→ 正文
++++++++

DA 面试 · SQL 面试

SQL 困难题精讲

困难题是 Senior DA 或偏技术方向的数据分析师面试中的区分题。它们通常涉及复杂的窗口函数组合、递归查询、多步骤业务逻辑等。能解出这些题,说明你的 SQL 能力达到了可以独立处理任何业务数据需求的水平。

题型概览

题型 考察点 难度特征
复杂窗口函数组合 多个窗口函数嵌套使用 需要清晰的逻辑拆分
递归 CTE 层级数据、序列生成 需要理解递归终止条件
间隔合并问题 重叠时间区间的合并 需要巧妙的排序和比较
漏斗转化分析 多步骤有序事件序列 需要处理时间顺序和条件过滤
中位数计算 在 SQL 中实现中位数 不同数据库实现方式差异大
会话划分 基于时间间隔划分用户会话 窗口函数 + 条件累计

题目 1:中位数薪资

题目:员工表 employees 包含 departmentsalary。请计算每个部门的薪资中位数。

WITH ranked AS (
    SELECT department,
           salary,
           ROW_NUMBER() OVER (PARTITION BY department ORDER BY salary) AS rn,
           COUNT(*) OVER (PARTITION BY department) AS cnt
    FROM employees
)

++++++++

→ 数据摘录
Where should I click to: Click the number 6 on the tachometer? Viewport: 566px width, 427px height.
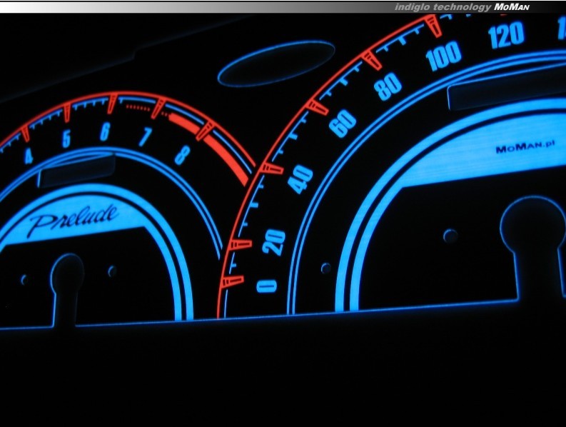click(x=105, y=131)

++++++++

→ 练习说明
请抄写正文中从“题型 考察点 难度特征”往下直到“employees 包含 departmentsalary。请计算每个部门的薪资中位数。”的全部内容，并将其中的“中位数”一律替换为“中间值”。

→ 练习解答
题型 考察点 难度特征
复杂窗口函数组合 多个窗口函数嵌套使用 需要清晰的逻辑拆分
递归 CTE 层级数据、序列生成 需要理解递归终止条件
间隔合并问题 重叠时间区间的合并 需要巧妙的排序和比较
漏斗转化分析 多步骤有序事件序列 需要处理时间顺序和条件过滤
中间值计算 在 SQL 中实现中间值 不同数据库实现方式差异大
会话划分 基于时间间隔划分用户会话 窗口函数 + 条件累计

题目 1:中间值薪资

题目:员工表 employees 包含 departmentsalary。请计算每个部门的薪资中间值。